## Your goal
From the line with "Task: Click the Apply button" to the line with "Given: Click 新建(W)... for system variables", retype every line exactly, including those two, and leave out the rest of the data below.

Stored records
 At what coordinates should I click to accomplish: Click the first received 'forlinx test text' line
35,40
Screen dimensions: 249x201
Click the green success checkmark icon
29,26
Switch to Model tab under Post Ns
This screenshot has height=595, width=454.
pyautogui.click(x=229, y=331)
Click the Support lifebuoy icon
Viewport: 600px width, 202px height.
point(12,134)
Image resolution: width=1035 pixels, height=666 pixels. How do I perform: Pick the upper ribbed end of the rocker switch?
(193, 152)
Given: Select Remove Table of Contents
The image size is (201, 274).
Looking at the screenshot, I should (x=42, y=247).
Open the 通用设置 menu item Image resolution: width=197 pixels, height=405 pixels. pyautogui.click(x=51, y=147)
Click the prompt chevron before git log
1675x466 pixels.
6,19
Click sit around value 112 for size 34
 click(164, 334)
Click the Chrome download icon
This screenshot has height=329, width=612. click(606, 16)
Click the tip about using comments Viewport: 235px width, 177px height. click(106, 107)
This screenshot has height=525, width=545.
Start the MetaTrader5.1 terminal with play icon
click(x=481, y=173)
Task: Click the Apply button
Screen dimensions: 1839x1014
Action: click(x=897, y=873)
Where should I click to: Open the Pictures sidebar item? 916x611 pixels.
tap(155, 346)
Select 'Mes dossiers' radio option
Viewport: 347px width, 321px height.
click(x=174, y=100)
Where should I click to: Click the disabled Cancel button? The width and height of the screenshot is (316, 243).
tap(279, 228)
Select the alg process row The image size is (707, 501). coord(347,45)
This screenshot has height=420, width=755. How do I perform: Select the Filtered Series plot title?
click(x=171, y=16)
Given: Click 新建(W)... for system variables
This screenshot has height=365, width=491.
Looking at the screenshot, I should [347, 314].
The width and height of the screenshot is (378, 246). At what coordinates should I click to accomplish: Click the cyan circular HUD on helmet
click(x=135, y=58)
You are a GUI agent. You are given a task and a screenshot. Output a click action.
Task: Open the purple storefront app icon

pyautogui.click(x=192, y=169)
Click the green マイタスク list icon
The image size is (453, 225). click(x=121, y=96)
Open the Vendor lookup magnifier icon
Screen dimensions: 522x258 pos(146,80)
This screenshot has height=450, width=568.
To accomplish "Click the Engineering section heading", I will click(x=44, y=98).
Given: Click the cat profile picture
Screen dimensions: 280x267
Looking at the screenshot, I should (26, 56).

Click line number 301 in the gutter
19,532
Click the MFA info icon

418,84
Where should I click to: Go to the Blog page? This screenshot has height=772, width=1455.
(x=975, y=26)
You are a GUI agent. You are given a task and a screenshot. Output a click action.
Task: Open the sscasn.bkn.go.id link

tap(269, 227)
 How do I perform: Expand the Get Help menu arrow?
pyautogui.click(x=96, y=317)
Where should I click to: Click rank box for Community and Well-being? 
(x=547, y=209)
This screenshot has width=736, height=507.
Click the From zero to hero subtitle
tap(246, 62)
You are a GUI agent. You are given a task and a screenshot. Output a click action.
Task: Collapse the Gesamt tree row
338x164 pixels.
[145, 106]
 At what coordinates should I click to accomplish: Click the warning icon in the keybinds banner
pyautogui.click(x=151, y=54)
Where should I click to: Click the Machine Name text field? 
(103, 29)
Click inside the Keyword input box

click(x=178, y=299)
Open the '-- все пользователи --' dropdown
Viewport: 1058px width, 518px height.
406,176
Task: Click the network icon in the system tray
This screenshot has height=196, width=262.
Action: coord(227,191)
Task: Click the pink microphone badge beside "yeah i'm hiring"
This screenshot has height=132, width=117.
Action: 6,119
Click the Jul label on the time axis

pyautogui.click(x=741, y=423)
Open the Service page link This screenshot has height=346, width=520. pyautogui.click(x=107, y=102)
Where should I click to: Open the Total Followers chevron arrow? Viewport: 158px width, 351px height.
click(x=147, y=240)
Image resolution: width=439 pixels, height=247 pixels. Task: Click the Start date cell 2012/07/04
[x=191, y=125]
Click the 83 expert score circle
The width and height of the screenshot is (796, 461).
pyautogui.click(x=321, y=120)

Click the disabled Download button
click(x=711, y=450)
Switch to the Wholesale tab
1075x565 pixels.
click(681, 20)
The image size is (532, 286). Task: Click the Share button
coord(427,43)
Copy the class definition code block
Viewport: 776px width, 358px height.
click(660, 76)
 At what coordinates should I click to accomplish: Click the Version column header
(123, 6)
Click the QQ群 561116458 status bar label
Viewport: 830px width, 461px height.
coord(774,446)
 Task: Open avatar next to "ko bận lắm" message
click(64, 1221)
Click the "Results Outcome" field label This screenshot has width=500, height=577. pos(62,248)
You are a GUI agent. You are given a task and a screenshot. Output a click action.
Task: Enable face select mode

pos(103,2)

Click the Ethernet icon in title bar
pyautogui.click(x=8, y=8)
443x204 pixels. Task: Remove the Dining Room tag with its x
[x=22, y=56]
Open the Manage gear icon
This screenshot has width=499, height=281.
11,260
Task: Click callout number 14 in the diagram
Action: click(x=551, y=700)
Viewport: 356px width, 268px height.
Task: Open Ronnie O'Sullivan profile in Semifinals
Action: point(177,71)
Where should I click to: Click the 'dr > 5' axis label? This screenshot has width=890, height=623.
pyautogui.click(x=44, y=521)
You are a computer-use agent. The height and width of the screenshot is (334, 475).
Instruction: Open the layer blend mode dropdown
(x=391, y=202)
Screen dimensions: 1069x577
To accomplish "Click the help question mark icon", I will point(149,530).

## Exercise solution
Task: Click the Apply button
Screen dimensions: 1839x1014
Action: click(x=897, y=873)
Where should I click to: Open the Pictures sidebar item? 916x611 pixels.
tap(155, 346)
Select 'Mes dossiers' radio option
Viewport: 347px width, 321px height.
click(x=174, y=100)
Where should I click to: Click the disabled Cancel button? The width and height of the screenshot is (316, 243).
tap(279, 228)
Select the alg process row The image size is (707, 501). coord(347,45)
This screenshot has height=420, width=755. How do I perform: Select the Filtered Series plot title?
click(x=171, y=16)
Given: Click 新建(W)... for system variables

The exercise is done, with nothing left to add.